Top of EXERCISE DATA
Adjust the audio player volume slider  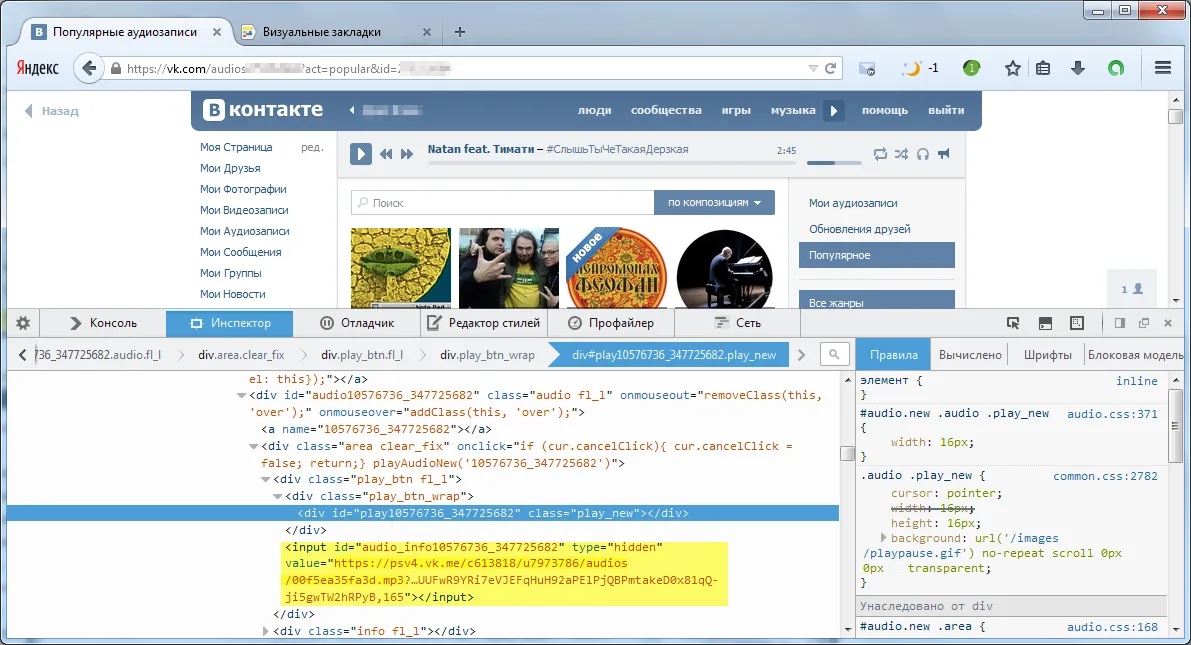tap(834, 161)
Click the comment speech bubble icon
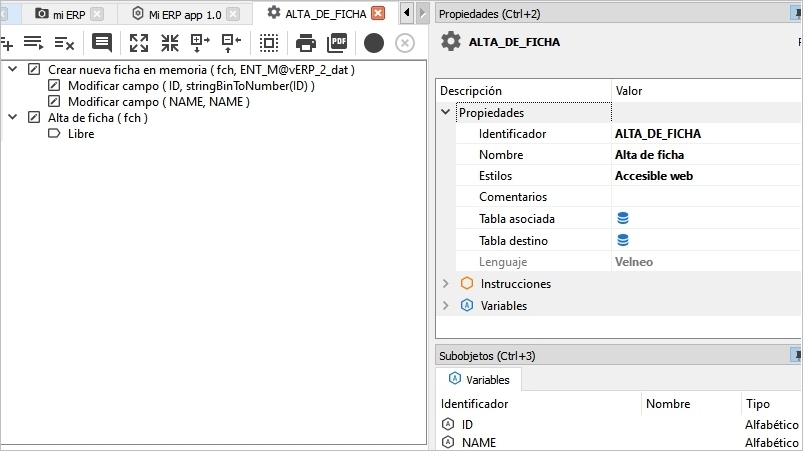This screenshot has height=451, width=803. (101, 43)
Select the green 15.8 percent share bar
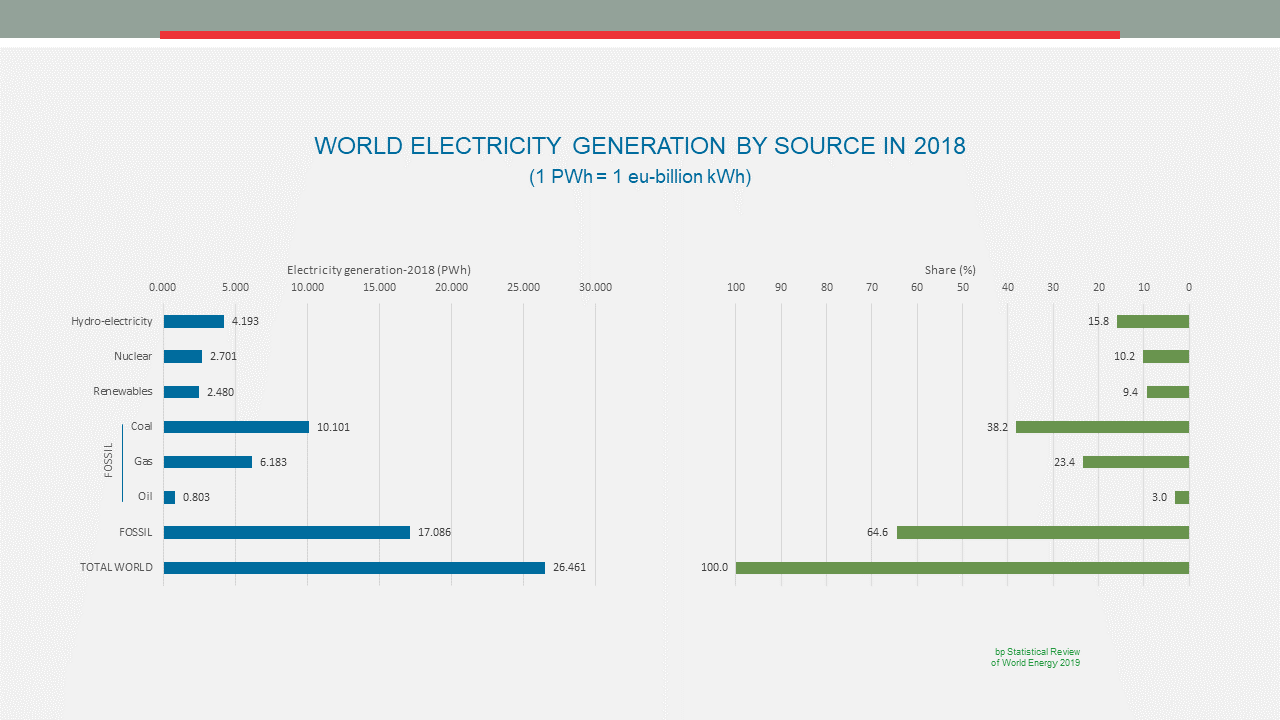This screenshot has width=1280, height=720. click(1153, 322)
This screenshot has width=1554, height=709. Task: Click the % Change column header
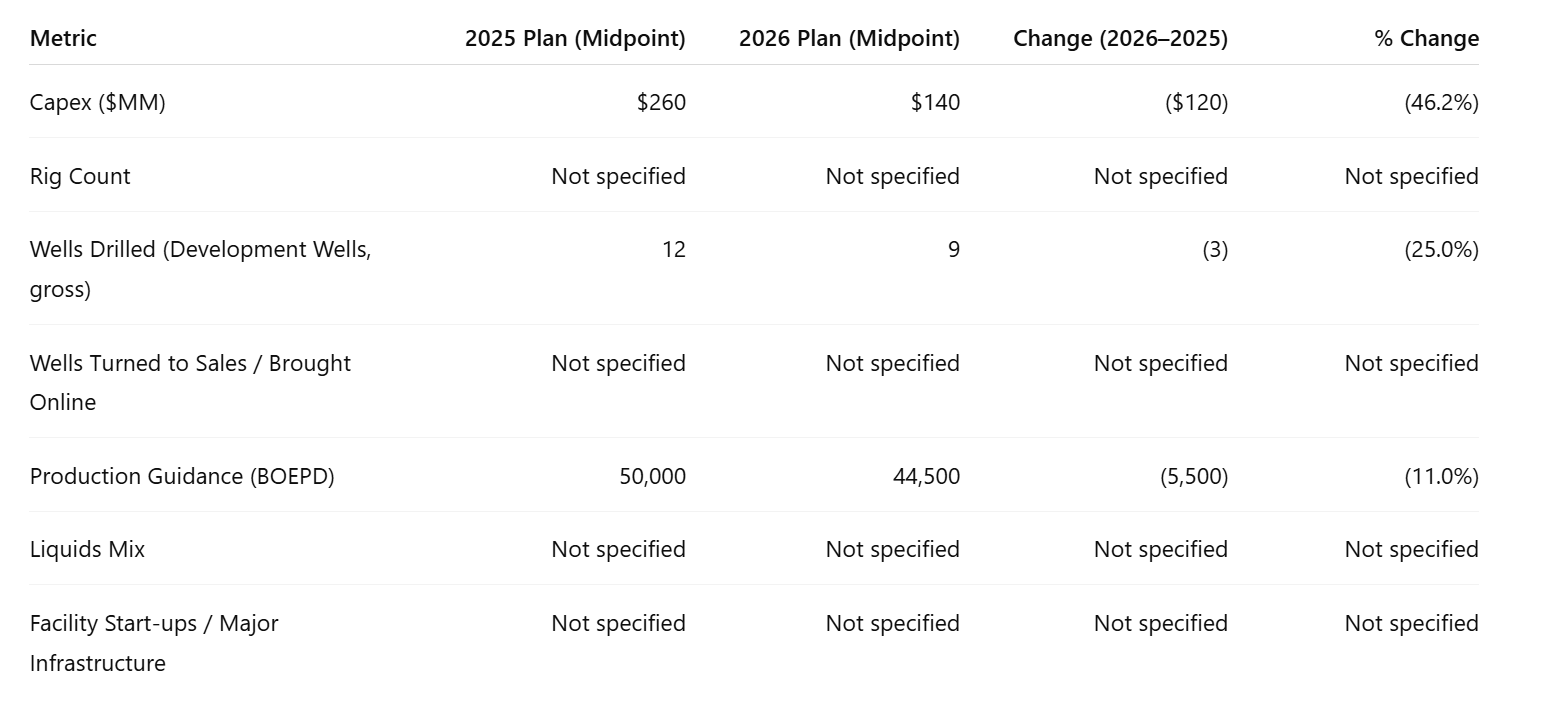1427,39
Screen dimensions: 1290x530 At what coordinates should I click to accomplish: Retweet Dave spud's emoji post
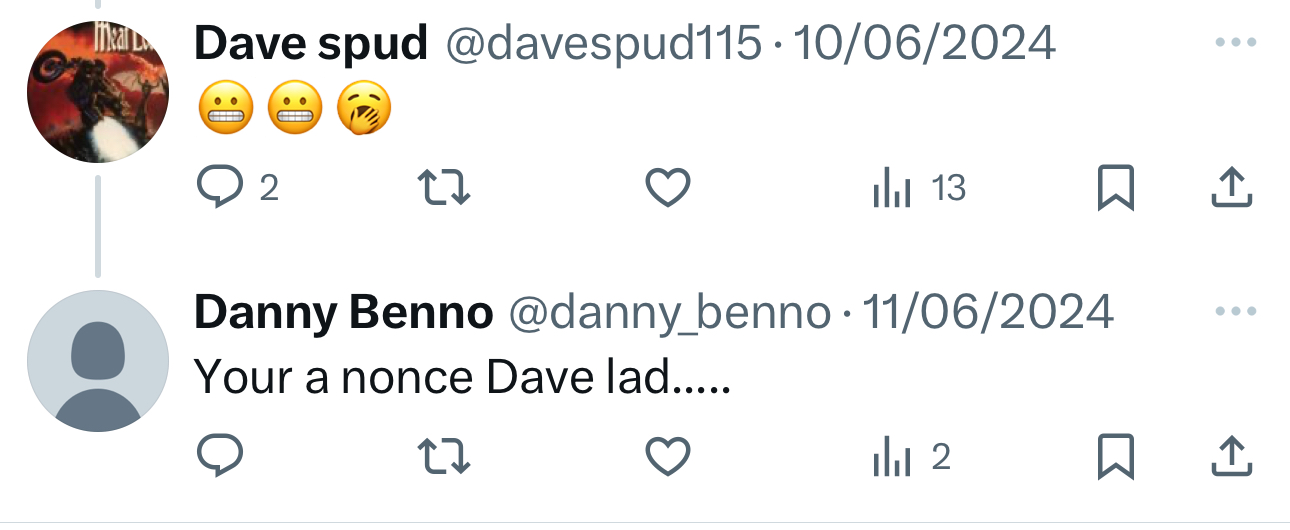coord(444,188)
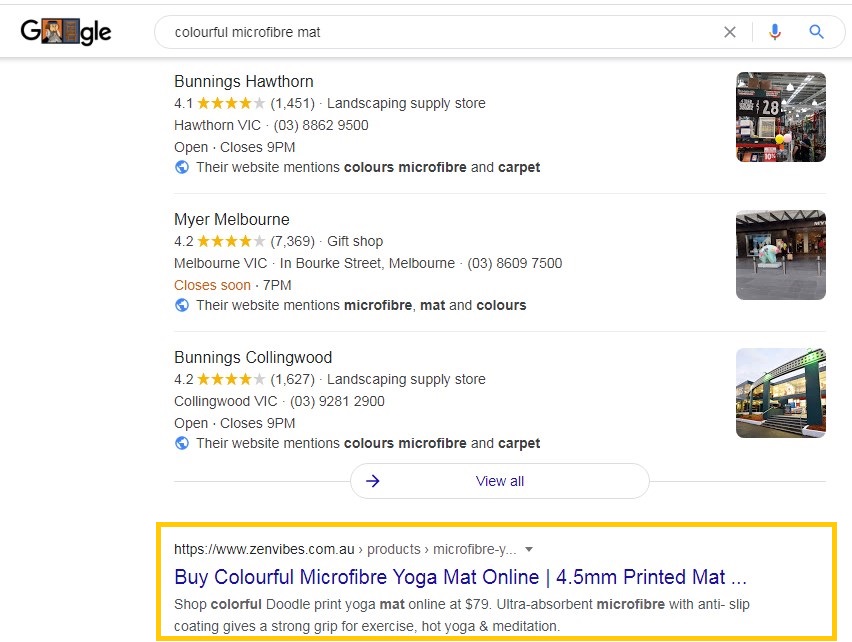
Bottom of EXERCISE DATA
*WORK INSTRUCTIONS:* Return exactly the lines from the one with "Select the green 15.8 percent share bar" through the last line of the entries above, both ends included. No pictures may appear in the copy.

*SOLVED EXERCISE:*
Select the green 15.8 percent share bar
This screenshot has width=1280, height=720. click(1153, 322)
This screenshot has width=1554, height=709. Task: Click the % Change column header
1427,39
Screen dimensions: 1290x530 At what coordinates should I click to accomplish: Retweet Dave spud's emoji post
coord(444,188)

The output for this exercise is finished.